Sorun —
KHK'lar üzerine olan metni son cümlesinden sonra devam ettirin.

Makale —
▬▬▬▬▬▬
ÖFG: KHK’lara yeterli tepki verildiğini düşünmüyorum. KHK’lar konusunda maalesef en başta KHK’lılar tepkisiz kaldı. KHK’lılar çok suskun kaldı, son yüz yılın en vahim tasfiyesi yaşanırken KHK’lılar susmayı, ses çıkarmamayı tercih ettiler, bu da hak arama bilincinden çok uzak olduklarını ve maalesef bu halleri ile onlara muktedirlerin çok daha fazla şey yapabileceklerini gösterdi. Bunları biz nasıl karşıladık? Ben şahsen OHAL’in ilk yıllarında bir insan hakları savunucusu olarak devletin durdurulamaz gücü karşısında, sınırsız gücü karşısında bunları hep tarihe not düşmeyi bir gereklilik olarak gördüm o yüzden OHAL’in ilk yıllarından itibaren sürekli duyduğum zulümleri, sosyal medyamdan ifşa ettim, tüm kamuoyuna duyurdum.

O dönemler köşe yazıları yazıyordum bunları yüksek sesle yazdım ve büyük bir ilgi topladı. Büyük bir açlık vardı, yazılarım, paylaşımlarım çok dikkat çekiyordu ve belki çok kişi bunlara cesaret edemiyordu ama biz yoğun bir şekilde en azından bunu yapmak gerektiğini düşündük çünkü çok daha büyük bir korku ortamı vardı. İnsanlar ihraç edilmeye, zindanlara atılmaya devam ediyordu, büyük bir şok dalgası, büyük bir öğrenilmiş çaresizlik yaşanıyordu, bir cadı avı yaşanıyordu ve insanlar ne yapacaklarını bilemez bir şekilde sağa sola kaçışıp duruyorlardı. Böyle bir ortamda en sonunda daha yüksek sesli sesler çıkmaya başladı. İnsanlar sivil toplumda siyasette seslerini duyurmaya başladı.
▬▬▬▬▬▬
Veri kayıtları —
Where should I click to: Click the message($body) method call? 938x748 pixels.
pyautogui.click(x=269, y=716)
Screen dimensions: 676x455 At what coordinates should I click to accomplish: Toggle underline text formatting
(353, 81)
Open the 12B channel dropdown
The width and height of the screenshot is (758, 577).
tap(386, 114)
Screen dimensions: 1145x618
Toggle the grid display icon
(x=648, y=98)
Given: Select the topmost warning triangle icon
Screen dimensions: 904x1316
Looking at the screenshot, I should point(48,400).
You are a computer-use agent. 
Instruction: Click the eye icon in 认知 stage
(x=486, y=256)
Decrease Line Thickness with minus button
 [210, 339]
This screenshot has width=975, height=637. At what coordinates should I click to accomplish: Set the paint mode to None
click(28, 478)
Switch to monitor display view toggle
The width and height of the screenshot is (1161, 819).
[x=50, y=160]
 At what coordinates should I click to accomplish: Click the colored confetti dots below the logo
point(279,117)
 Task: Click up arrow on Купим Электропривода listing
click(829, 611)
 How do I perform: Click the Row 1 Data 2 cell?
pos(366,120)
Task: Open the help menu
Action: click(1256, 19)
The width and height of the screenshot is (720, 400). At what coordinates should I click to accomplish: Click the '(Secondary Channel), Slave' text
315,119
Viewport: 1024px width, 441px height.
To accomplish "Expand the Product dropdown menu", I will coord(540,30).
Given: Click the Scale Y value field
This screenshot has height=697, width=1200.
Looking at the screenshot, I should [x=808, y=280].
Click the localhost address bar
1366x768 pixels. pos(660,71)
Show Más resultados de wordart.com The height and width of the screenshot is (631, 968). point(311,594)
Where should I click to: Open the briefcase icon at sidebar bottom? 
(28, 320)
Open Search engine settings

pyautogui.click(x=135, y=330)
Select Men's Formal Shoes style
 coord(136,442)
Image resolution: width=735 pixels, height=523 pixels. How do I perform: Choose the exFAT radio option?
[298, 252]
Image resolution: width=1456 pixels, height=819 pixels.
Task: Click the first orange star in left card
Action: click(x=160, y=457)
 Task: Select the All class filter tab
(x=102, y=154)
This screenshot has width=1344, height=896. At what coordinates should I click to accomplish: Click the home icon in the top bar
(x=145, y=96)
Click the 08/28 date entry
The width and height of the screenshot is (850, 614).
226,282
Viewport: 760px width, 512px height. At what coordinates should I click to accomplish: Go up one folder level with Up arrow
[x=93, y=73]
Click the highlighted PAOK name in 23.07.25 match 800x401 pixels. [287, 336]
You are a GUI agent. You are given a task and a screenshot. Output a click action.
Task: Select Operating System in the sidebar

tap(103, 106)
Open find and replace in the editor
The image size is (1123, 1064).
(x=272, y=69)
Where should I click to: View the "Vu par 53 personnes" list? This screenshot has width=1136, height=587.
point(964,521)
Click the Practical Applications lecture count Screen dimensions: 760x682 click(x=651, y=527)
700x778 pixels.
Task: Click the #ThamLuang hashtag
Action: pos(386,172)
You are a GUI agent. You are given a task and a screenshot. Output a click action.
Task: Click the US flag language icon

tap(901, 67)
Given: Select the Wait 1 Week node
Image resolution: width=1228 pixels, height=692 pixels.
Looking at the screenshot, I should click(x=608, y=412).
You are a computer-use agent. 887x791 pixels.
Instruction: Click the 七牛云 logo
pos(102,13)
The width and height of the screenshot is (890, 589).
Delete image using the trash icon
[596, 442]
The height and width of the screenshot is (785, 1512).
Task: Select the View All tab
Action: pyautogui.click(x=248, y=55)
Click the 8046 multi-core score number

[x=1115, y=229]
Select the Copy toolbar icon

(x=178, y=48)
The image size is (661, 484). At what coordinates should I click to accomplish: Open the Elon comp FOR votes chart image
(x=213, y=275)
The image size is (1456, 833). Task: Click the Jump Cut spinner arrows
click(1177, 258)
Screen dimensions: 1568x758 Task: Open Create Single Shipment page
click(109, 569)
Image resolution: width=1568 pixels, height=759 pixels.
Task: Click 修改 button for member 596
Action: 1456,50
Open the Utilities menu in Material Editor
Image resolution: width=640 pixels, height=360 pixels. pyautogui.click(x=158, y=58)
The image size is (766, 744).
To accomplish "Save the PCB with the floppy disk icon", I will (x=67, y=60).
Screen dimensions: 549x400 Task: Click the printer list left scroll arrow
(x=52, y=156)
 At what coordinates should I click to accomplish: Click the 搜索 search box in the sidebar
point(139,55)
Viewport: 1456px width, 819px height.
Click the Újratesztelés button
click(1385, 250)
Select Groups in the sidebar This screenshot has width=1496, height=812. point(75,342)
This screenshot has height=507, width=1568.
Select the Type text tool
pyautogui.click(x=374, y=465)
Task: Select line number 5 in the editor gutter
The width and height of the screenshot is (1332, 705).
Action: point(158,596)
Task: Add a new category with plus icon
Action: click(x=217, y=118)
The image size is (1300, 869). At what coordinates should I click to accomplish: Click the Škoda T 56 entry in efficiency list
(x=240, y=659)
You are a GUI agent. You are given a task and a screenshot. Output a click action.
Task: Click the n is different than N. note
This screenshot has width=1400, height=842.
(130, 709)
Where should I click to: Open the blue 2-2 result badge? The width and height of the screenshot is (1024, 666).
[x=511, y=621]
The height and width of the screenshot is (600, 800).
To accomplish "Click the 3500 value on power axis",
▬▬▬▬▬▬
Yanıt —
Mücadele etmek gerekiyor, biz arkadaşlarımız ile en az 4 büyük rapor hazırladık son 6 yılda OHAL’in 1. 2. 3. Yılı raporları ve 6. Yılda hazırladığımız yine bir başka raporumuz ile bütün bu zulümleri tarihe not olarak düşürdük kamuoyuna beyan ettik ve bir farkındalık oluşmasını sağlamaya çalıştık arkadaşlarımız ile. KHK Platformları çıktı onlar yüksek sesle dertlerini duyurmaya çalıştı, siyasetle irtibatlar kuruldu, tabii yetmez.

Bu A’dan Z’ye tüm süreçlerin anayasaya aykırı olduğunu ispat etmek gerekir, bu konuda hukukçular, siyaset bilimciler çalışıyor ve sürekli üretiyorlar. Buna devam edilmeli, bu yargılamaların hepsinin anayasaya aykırı olduğu netleştirilmeli, legal kriterlerin illegal kabul edilmesinin kabul edilemez olduğu söylenmeli, ulusal ve uluslararası başvurular sonuna kadar yapılmalı, idari olarak bütün bu zulümleri yapanlar takip edilip ileride hukuken hesap sorulması için kayıt edilmeli. İdari başvuru yollarının hiçbiri ihmal edilmemeli, “Ülkede hukuk yok ne yapalım. Bir yere başvurmayalım.” sesine kanmamalı ve hukuki süreçleri sonuna kadar yürütmeli ve sosyolojik olarak en önemlisi; bu topluma bir insan hakları bilinci aşılanmalı.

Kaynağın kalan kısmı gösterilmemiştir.